Le droit du sol pourrait-il être durci, voire remis en question en France ? C'est en tout cas le débat que souhaitent ouvrir le ministre de l'Intérieur, Bruno Retailleau, et son collègue à la Justice, Gérald Darmanin, alors que jeudi soir, l'Assemblée nationale a renforcé les restrictions au droit du sol à Mayotte. Une proposition de loi en ce sens, portée par la Droite républicaine dans le cadre de sa journée d'initiative parlementaire, a en effet été adoptée en première lecture par les députés à l'issue d'une journée de débats particulièrement houleux.
Au sortir de l'hémicycle, le ministre de la Justice, Gérald Darmanin, qui s'était déjà dit favorable à une réforme constitutionnelle au regard des cas de Mayotte et de la Guyane, n'a pas hésité à se prononcer en faveur de l’ouverture d’un débat national plus global sur la question du droit du sol. "Le droit de la nationalité doit être profondément revu", a aussi estimé le garde des Sceaux. "Le droit du sol ne me paraît pas désormais être quelque chose de suffisant pour s'assurer que l'ensemble des personnes qui demandent la nationalité le font pour de bonnes raisons".

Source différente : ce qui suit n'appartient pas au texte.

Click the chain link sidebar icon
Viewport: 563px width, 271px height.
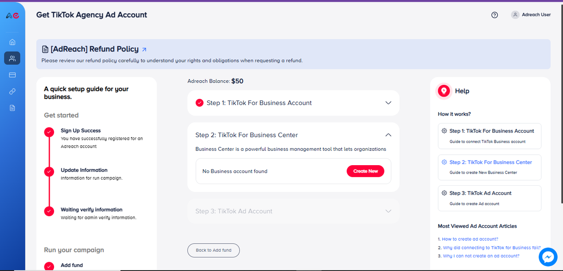(x=12, y=91)
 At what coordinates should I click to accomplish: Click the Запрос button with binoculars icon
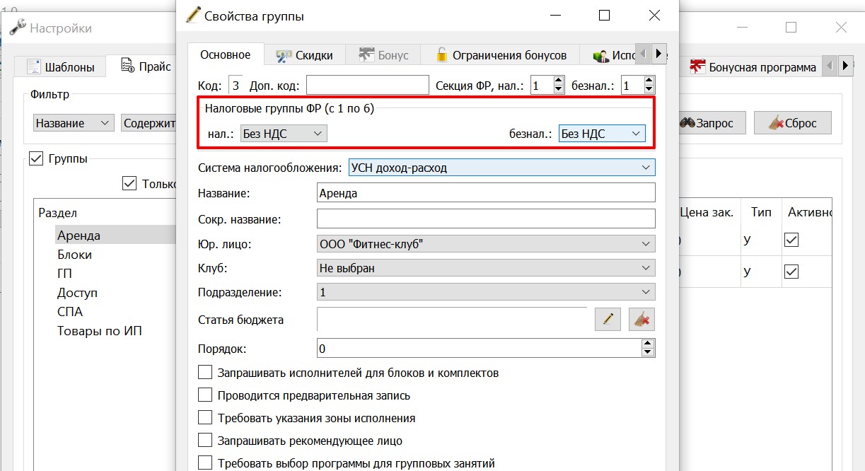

Et le locataire de la place Vendôme d'estimer que le droit du sol "doit être réformé dans la Constitution, et [que] ce doit être au peuple français de trancher", que ce soit via un référendum ou lors de la prochaine élection présidentielle. Quelques minutes plus tard sur le plateau de LCI, son homologue de la place Beauvau s'est dit "favorable à restreindre le droit du sol sur l'ensemble du territoire français", tout comme à l’organisation d’un référendum sur le sujet. "Aucune société ne peut supporter une proportion où il y a une 'submersion'", a renchéri Bruno Retailleau, reprenant les termes du Premier ministre qui avaient suscité la polémique.
Ce vendredi matin, sur l'antenne de RMC, le chef du gouvernement n'a pas fermé la porte à la réflexion. "On peut entrer dans un débat (...), on ne va pas tout repousser", a dit François Bayrou, jugeant cependant "trop étroit" un débat qui porterait sur la seule question de l'acquisition de la nationalité française par le droit du sol. Et de déclarer : "Il faut un débat public approfondi et beaucoup plus large que ça", estimant que "ce qui fermente depuis des années" repose sur la question de "ce qu'est être Français".
Vous voyez bien ce qui fermente depuis des années. Ce qui fermente, c'est 'qu'est-ce que c'est qu'être Français' ? Qu'est-ce que ça donne comme droits ? Qu'est-ce que ça impose comme devoirs ? Qu'est-ce que ça procure comme avantages ? Et en quoi ça vous engage à être membre d'une communauté nationale ? Comment accède-t-on à cette dignité d’être Français ? François Bayrou
Une manière de ne pas s'enferrer dans la seule question du droit du sol, dont la remise en cause constituerait une ligne rouge pour la gauche, et alors que le Rassemblement national préconise cette abrogation de longue date, une ligne réaffirmée à l'occasion des débats sur Mayotte.